Extrato da página:
+ + + +

Analisando letras · Por Ana Paula Marques

27 de Abril de 2022, às 15:00

O samba-enredo da Grande Rio 2022 foi coroado o grande campeão do Carnaval da Marquês de Sapucaí, no Rio de Janeiro, levando a escola de Duque de Caxias a seu primeiro título do Grupo Especial.

Depois de bater quatro vezes na trave e levar o vice-campeonato em 2006, 2007, 2010 e 2020, a Tricolor mostrou as facetas de Exu e soltou o grito de “é campeã” após uma disputa acirrada com a Beija-Flor de Nilópolis, com diferença final de apenas 0,3 ponto.

Desfile Grande Rio 2022
Créditos: Mauro Pimentel / AFP

Com o enredo Fala, Majeté! Sete chaves de Exu, assinado por Gabriel Haddad e Leonardo Bora, a escola prestou uma homenagem ao orixá frequentemente confundido com o demônio e mostrou que não existe espaço para intolerância religiosa.

Na avenida, a Grande Rio mostrou um dos sambas mais bonitos de sua história e não decepcionou os espectadores com a riqueza de detalhes em cada ala e elemento, do abre-alas à bateria.

Que tal conhecer um pouco mais sobre o samba-enredo e os significados do trabalho da agremiação de Caxias? Vamos lá!

Significado do samba-enredo da Grande Rio 2022

Ao compor o samba-enredo da Grande Rio, os carnavalescos Gabriel Haddad e Leonardo Bora assumiram o grande desafio de desconstruir estereótipos de intolerância religiosa com muita coragem.

Com versos carregados de simbolismo, a escola cantou sobre Exu, divindade adorada no candomblé e na umbanda, mas frequentemente confundida com um demônio, sem deixar de homenagear quem transformou lixo em arte, como Bispo do Rosário, Estamira e Stela do Patrocínio.

O ousado samba-enredo não foi fruto do acaso: a agremiação já havia cantado sobre Exu em 1993. Afinal, Duque de Caxias abriga a maior concentração de terreiros de matriz africana em todo o Rio de Janeiro.

Vamos entender melhor a letra?

A chegada de Exu

Com música de Gustavo Clarão, Arlindinho Cruz, Jr. Fragga, Claudio Mattos, Thiago Meiners e Igor Leal, o enredo começa com Exu baixando na Terra: 

Boa noite, moça, boa noite, moço

Aqui na Terra é o nosso templo de fé

No abre-alas, encruzilhadas, barcas e assentamentos contam visualmente a chegada do orixá, fazendo referência à primeira chave de Exu e à chegada dos africanos ao Brasil.

abre alas grande rio 2022
Créditos: Allan Duffes e Nelson Malfacini/ Site CARNAVALESCO

Na sequência, o samba faz menção aos negros que cruzaram oceanos sem perder sua fé, transformando o mar em dendê.

+ + + +

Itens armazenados
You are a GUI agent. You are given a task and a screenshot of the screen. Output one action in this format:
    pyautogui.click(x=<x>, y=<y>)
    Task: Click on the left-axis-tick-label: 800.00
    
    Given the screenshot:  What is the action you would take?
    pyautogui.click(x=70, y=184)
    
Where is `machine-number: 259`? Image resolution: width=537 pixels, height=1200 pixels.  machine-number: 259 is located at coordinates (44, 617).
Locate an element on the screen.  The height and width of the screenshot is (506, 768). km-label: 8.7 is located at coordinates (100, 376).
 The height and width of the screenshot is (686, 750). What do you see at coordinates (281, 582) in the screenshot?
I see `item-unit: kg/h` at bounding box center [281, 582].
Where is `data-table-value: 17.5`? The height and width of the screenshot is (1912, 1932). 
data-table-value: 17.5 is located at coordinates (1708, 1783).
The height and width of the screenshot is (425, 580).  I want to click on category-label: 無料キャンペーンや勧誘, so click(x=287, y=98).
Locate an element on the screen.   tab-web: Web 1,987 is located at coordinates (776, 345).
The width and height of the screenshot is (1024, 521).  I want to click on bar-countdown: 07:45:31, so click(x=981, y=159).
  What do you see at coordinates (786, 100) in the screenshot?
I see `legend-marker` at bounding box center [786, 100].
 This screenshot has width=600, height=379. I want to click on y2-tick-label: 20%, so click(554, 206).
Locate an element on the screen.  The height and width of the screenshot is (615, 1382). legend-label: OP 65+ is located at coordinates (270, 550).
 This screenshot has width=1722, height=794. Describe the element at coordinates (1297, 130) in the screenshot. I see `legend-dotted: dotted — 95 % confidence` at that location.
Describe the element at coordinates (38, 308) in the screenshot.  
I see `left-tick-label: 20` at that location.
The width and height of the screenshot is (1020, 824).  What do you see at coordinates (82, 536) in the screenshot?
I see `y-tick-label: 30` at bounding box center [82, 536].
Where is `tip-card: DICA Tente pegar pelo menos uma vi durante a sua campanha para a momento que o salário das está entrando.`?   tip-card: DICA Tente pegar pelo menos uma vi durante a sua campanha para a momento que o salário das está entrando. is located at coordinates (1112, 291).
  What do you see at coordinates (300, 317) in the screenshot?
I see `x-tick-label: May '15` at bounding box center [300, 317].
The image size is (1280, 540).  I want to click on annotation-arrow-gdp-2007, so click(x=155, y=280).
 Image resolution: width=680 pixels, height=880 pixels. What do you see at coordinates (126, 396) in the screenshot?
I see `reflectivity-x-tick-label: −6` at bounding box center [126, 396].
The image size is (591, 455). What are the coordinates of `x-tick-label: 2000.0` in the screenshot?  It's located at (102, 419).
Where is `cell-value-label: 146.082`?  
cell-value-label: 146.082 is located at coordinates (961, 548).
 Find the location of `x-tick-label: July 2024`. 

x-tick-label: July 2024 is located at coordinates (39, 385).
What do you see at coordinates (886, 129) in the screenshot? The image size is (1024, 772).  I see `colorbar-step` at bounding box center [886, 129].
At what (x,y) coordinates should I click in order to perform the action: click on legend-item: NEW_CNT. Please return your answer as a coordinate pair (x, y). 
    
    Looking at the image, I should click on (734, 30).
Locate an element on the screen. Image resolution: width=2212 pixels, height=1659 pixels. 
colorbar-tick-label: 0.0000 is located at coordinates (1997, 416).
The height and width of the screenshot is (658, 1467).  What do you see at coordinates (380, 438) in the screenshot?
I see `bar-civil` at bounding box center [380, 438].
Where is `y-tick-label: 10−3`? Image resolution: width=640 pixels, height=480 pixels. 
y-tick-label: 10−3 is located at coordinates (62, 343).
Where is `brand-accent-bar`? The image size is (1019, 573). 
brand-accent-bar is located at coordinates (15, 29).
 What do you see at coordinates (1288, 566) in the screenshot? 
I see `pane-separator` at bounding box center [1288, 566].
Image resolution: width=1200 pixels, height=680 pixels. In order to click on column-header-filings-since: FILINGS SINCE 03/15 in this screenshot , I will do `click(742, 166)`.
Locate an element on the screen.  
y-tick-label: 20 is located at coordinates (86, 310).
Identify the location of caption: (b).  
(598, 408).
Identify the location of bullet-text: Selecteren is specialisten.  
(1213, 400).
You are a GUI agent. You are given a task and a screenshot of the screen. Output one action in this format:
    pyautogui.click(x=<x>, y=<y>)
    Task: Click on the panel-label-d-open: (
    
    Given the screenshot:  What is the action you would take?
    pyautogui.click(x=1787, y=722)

+ + + +

Trabalho solicitado: Dê continuidade ao texto sobre o samba-enredo da Grande Rio 2022, começando logo após a última frase apresentada.

Resposta à tarefa:
Faísca da cabaça de Igbá

Na gira, Bombogira, Aluvaiá

Num mar de dendê

Caboclo, andarilho, mensageiro

E continua, com a segunda chave do orixá: Exu simbolizado na energia de Zumbi de Palmares.

Meu povo firma ponto no terreiro

A voz de Palmares, Zumbi Àgbá

“Alimentando” Exu

O samba-enredo da Grande Rio prossegue com as oferendas preparadas para o orixá, enquanto a melodia cresce:

Prepara o padê pro meu axé

Exu Caveira, Sete Saias, Catacumba

É no toque da macumba, saravá, Alafiá

No candomblé e na umbanda, Exu é o grande guardião e primeiro orixá a comer as oferendas (ou “padê”), alimentando-se antes mesmo que o grande rei Oxalá.

exu grande rio 2022
Créditos: Divulgação

A música continua, com o tempo alterado com primor pelo mestre Fafá, incluindo paradinhas estratégicas da bateria para que o povo entoasse o enredo a plenos pulmões. 

Começam, então, menções a outras entidades e a celebração das festas.

Ô, luar, ô, luar

Catiço reinando na segunda-feira

Ô, luar, dobra o surdo de terceira

Pra saudar os guardiões da favela

Eu sou da Lira e meu bloco é sentinela

Nessa estrofe, menciona-se a segunda-feira por ser o dia de Exu, enquanto “ô luar” é um trecho do samba-enredo No Mundo da Lua, de 1993, ao som do “sete da lira e do surdo de terceira”, referências a festividades africanas.

O enredo progride para sua próxima parte, retratando Exu como um Manunaíma, herói de Mário de Andrade.

Laroyê, laroyê, laroyê

É poesia na escola ou no sertão

A voz do povo, profeta das ruas

Tantas Estamiras desse chão

A canção cita a moradora de rua e catadora de recicláveis Estamira, que sempre começa sua fala com “Fala Majeté”, elevando Exu à condição de majestade.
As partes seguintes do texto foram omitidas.